Background: Components of the genetic network specifying eye development are conserved from flies to humans, but homologies between individual neuronal cell types have been difficult to identify. In the vertebrate retina, the homeodomain-containing transcription factor Chx10 is required for both progenitor cell proliferation and the development of the bipolar interneurons, which transmit visual signals from photoreceptors to ganglion cells.

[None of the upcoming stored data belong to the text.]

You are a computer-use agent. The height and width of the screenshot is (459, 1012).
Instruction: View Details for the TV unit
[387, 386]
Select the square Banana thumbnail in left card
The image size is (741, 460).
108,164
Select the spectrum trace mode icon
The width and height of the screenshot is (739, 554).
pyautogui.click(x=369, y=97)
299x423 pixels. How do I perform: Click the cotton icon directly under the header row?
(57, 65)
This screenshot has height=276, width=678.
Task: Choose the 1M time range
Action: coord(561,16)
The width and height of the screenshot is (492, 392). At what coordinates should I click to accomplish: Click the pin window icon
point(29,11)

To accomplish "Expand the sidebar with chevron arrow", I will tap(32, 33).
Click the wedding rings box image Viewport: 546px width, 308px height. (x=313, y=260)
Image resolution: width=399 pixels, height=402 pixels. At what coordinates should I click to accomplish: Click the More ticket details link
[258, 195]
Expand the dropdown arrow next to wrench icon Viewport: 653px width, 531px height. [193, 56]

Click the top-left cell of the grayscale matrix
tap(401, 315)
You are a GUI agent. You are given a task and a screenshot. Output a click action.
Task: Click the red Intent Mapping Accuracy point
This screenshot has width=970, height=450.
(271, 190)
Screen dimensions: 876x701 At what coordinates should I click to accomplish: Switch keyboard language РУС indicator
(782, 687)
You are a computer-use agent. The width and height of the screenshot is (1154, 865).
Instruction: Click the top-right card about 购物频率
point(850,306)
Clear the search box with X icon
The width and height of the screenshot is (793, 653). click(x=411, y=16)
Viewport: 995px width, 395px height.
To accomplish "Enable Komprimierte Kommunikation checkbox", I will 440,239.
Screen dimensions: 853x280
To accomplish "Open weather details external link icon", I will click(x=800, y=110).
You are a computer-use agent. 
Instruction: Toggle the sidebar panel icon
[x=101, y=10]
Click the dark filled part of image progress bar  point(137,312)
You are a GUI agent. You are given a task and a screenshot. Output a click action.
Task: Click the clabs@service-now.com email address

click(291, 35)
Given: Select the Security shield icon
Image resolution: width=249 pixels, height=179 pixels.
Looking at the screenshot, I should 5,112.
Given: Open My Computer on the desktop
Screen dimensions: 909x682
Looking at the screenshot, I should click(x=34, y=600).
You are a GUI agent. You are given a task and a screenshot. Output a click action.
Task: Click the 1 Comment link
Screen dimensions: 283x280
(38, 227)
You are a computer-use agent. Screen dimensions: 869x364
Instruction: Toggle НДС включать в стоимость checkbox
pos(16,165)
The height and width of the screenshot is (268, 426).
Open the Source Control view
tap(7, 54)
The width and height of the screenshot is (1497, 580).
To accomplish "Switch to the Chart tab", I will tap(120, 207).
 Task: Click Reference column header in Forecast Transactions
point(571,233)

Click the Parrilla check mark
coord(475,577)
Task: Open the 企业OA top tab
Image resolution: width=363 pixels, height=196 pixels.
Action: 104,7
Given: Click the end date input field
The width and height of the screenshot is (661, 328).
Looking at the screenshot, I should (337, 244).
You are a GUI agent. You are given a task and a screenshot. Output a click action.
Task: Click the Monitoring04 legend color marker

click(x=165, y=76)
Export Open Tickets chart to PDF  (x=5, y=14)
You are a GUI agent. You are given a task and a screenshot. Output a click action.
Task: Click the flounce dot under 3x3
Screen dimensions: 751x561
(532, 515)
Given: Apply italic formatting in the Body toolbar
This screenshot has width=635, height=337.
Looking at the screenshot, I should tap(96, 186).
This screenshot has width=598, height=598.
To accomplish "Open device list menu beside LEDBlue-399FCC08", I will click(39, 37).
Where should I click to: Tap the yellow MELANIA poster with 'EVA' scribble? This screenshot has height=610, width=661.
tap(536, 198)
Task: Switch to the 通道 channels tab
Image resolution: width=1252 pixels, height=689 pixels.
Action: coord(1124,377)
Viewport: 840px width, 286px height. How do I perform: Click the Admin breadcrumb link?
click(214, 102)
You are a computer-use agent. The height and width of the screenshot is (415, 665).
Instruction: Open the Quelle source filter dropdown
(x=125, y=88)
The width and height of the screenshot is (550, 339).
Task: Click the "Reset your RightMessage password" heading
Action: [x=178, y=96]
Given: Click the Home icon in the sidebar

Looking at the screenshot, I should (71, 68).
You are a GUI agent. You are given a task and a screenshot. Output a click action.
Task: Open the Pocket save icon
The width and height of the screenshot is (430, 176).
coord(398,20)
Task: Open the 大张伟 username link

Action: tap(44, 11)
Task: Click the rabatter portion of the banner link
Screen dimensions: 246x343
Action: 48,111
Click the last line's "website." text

Results: We show that dVsx1 and dVsx2, the two Drosophila homologs of Chx10, play a conserved role in visual-system development. DVSX1 is expressed in optic-lobe progenitor cells, and, in dVsx1 mutants, progenitor cell proliferation is defective, leading to hypocellularity. Subsequently, DVSX1 and DVSX2 are coexpressed in a subset of neurons in the medulla, including the transmedullary neurons that transmit visual information from photoreceptors to deeper layers of the visual system. In dVsx mutant adults, the optic lobe is reduced in size, and the medulla is small or absent. These results suggest that the progenitor cells and photoreceptor target neurons of the vertebrate retina and fly optic lobe are ancestrally related. Genetic and functional homology may extend to the neurons directly downstream of the bipolar and transmedullary neurons, the vertebrate ganglion cells and fly lobula projection neurons. Both cell types project to visual-processing centers in the brain, and both sequentially express the Math5/ATO and Brn3b/ACJ6 transcription factors during their development.
Conclusions: Our findings support a monophyletic origin for the bilaterian visual system in which the last common ancestor of flies and vertebrates already contained a primordial visual system with photoreceptors, interneurons, and projection neurons.